“Era già noto da un precedente studio del nostro gruppo – illustra Foiani – il fatto che la proteina Beclin ha un ruolo cruciale nell’influenzare la risposta cellulare al danno al DNA indotto da farmaci chemioterapici che danneggiano la replicazione del DNA”. Ma non era chiaro come e perché. “Quanto è emerso ora dalle nostre ricerche effettuate combinando approcci di genetica, metabolomica e proteomica – prosegue lo scienziato – è che la funzione protettiva di Beclin è dovuta all’influenza che esercita sul trasporto degli aminoacidi a livello della membrana cellulare”. “In particolare – spiega Arta Ajazi, prima autrice dell’articolo – la perdita di funzione di Beclin comporta un significativo incremento del trasporto di diversi amminoacidi, tra cui il triptofano e la leucina, dall’ambiente esterno a quello interno alla cellula. Una volta entrati nella cellula, tali amminoacidi sono essenziali per produrre proteine che consentono alle cellule di riparare il DNA, consentendo alle cellule di sopravvivere allo stress genotossico causato, per esempio, da farmaci chemioterapici. Questo effetto può spiegare la capacità delle cellule, mutate nel gene che codifica Beclin, di resistere ai farmaci chemioterapici”. “C’è di più – aggiunge Foiani –. Questo risultato ha importanti implicazioni diagnostiche in quanto potrebbe consentire in prospettiva di trattare i pazienti con approcci di medicina personalizzata evitando di utilizzare la
chemioterapia laddove il test genomico evidenzi mutazioni in Beclin”. Lo studio condotto in IFOM, oltre ad ampliare la conoscenza relativa alle modalità con cui le cellule si proteggono dai danni al DNA attraverso la modulazione del loro metabolismo, apre la strada all’individuazione di approcci metabolici specifici da abbinare alle terapie convenzionali per aumentarne l’efficacia.

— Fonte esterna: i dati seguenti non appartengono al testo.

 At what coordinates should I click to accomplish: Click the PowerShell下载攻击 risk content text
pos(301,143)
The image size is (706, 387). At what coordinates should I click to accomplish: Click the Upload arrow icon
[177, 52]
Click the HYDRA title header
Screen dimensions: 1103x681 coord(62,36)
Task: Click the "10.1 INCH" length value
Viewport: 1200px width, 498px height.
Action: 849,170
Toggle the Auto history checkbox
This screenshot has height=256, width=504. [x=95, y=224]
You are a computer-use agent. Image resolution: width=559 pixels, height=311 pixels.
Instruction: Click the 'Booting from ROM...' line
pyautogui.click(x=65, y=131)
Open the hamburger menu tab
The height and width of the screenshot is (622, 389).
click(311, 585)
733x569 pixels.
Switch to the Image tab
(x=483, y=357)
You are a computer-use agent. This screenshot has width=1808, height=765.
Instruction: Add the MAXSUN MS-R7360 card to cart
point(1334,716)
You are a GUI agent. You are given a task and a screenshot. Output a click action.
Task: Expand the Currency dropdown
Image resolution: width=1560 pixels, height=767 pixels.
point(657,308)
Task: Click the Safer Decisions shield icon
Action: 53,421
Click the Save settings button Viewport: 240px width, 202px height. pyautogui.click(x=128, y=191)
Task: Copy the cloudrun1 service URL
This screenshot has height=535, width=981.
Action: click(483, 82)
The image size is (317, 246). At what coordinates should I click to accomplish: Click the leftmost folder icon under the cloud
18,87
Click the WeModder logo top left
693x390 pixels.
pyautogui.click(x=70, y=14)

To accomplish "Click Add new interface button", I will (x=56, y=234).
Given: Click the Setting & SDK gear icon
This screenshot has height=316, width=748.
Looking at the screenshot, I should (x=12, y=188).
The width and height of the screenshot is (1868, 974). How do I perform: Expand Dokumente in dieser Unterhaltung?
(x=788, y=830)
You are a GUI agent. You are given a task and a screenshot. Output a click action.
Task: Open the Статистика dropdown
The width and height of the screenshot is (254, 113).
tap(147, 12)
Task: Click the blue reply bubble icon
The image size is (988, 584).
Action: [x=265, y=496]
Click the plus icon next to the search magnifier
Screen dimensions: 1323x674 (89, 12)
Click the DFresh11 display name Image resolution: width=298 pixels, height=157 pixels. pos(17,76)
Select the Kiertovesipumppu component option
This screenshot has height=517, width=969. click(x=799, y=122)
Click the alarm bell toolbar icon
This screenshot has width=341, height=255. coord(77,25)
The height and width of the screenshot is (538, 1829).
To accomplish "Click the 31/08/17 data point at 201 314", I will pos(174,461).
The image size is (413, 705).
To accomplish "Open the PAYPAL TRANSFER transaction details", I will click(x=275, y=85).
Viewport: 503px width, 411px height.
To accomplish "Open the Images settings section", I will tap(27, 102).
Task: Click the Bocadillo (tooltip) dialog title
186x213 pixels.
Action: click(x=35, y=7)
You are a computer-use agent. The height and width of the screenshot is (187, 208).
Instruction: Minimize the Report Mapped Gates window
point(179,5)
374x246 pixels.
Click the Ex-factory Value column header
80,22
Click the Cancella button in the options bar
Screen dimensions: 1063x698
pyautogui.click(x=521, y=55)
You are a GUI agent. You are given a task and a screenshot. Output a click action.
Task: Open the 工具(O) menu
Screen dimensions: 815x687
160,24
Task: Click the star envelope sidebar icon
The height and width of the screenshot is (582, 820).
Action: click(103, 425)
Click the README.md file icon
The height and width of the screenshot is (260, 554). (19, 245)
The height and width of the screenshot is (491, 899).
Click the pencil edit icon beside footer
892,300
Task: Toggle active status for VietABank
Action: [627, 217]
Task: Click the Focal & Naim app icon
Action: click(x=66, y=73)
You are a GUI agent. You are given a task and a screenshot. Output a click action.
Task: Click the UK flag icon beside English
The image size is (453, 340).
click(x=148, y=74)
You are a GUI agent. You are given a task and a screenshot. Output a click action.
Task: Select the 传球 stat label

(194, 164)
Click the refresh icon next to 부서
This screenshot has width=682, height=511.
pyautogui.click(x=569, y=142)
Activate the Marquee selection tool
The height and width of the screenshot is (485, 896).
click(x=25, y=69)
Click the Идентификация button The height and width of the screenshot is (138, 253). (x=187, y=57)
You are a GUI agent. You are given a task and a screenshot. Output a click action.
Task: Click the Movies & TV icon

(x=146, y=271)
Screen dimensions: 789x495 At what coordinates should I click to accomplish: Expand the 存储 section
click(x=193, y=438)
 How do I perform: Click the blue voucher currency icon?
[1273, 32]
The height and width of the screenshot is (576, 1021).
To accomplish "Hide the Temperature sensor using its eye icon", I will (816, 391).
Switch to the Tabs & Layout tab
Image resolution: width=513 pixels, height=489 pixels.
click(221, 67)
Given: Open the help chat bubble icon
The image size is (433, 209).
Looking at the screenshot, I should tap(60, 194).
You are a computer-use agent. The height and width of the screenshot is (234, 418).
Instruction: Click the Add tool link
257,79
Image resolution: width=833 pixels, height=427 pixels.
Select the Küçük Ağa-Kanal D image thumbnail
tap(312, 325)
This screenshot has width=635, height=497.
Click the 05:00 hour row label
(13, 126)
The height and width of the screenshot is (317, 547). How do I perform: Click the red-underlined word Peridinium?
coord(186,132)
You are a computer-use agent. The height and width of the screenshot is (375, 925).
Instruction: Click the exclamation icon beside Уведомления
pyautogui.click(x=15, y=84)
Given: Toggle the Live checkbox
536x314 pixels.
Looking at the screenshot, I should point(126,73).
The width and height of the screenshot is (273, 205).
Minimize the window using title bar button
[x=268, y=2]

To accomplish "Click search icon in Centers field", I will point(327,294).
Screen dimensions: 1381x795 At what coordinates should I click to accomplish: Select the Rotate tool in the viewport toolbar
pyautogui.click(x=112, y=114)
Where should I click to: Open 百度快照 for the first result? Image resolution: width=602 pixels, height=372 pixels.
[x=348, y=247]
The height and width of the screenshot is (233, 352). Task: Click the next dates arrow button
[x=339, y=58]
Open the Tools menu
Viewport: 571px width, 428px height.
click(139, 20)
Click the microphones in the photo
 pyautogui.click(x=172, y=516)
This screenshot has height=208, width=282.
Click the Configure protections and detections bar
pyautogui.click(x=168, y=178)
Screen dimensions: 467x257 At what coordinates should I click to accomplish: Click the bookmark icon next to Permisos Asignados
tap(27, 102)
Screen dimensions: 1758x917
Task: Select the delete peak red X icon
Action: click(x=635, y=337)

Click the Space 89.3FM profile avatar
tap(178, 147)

“Il prossimo passo che intendiamo compiere – conclude Foiani – è mirato allo sviluppo di trattamenti sperimentali antitumorali che combinino la chemioterapia con supplementazioni nutrizionali volte a influenzare la concentrazione degli amminoacidi nell’ambiente in cui il tumore cresce. Lo scopo è rendere le cellule cancerose maggiormente sensibili alla chemioterapia, potenziando l’effetto del trattamento e riducendone al contempo la tossicità”. Questo studio non sarebbe stato possibile senza il sostegno ricevuto da Fondazione AIRC, con un grant a Marco Foiani e una borsa di studio ad Arta Ajazi. La ricerca ha coinvolto ricercatori e scienziati specializzati in diversi settori della ricerca oncologica, tra cui esperti di analisi proteomiche (la dott.ssa Angela Bachi di IFOM), della traduzione degli mRNA (il prof. Stefano Biffo dell’Università Statale di Milano e di INGM) e del metabolismo dei tumori umani (il dott. Claudio Vernieri, di INT e di IFOM).